[Data to examine Boundary: Start]

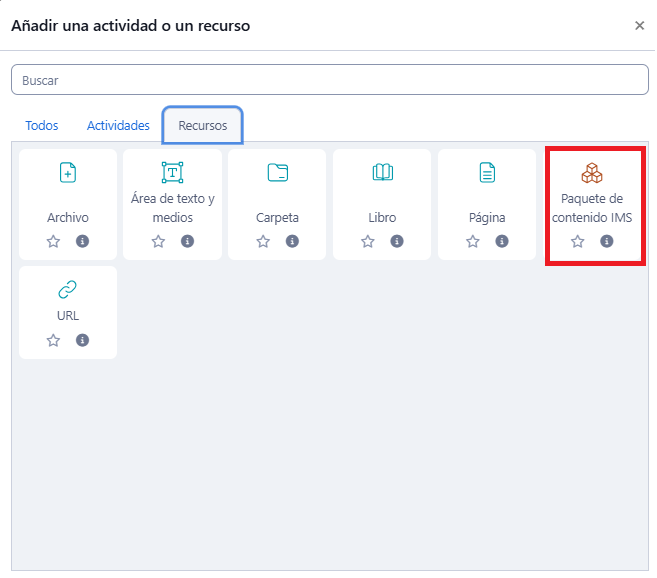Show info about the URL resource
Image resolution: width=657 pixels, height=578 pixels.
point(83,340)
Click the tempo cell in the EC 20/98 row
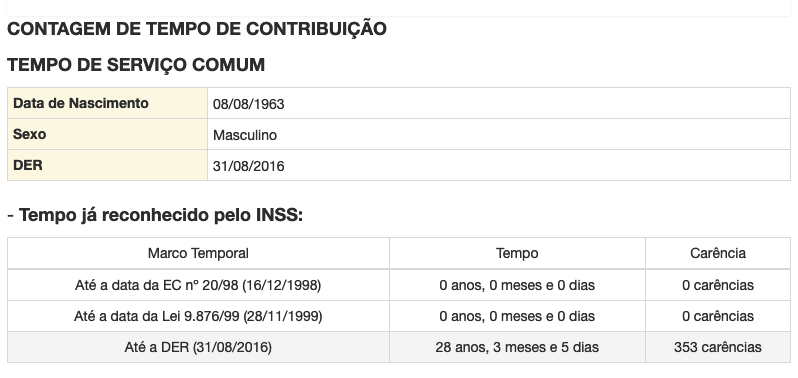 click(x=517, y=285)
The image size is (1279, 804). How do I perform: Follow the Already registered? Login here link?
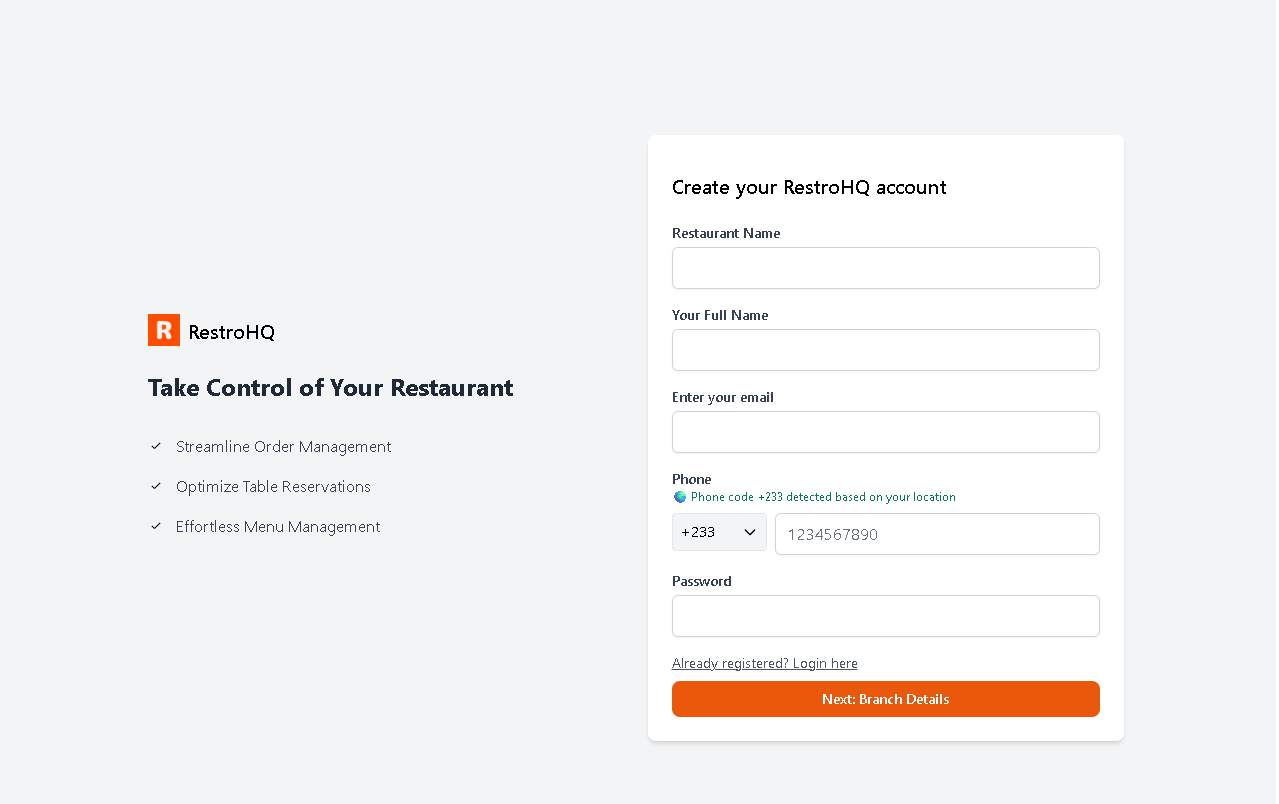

[Data to examine Boundary: End]

* Task details:
The copy must start at the line containing "Click the tempo cell in the EC 20/98 row" and end at the last line of the data, matching each line exactly. It must hold no pictures.

* Output for this task:
Click the tempo cell in the EC 20/98 row
 click(x=517, y=285)
The image size is (1279, 804). How do I perform: Follow the Already registered? Login here link?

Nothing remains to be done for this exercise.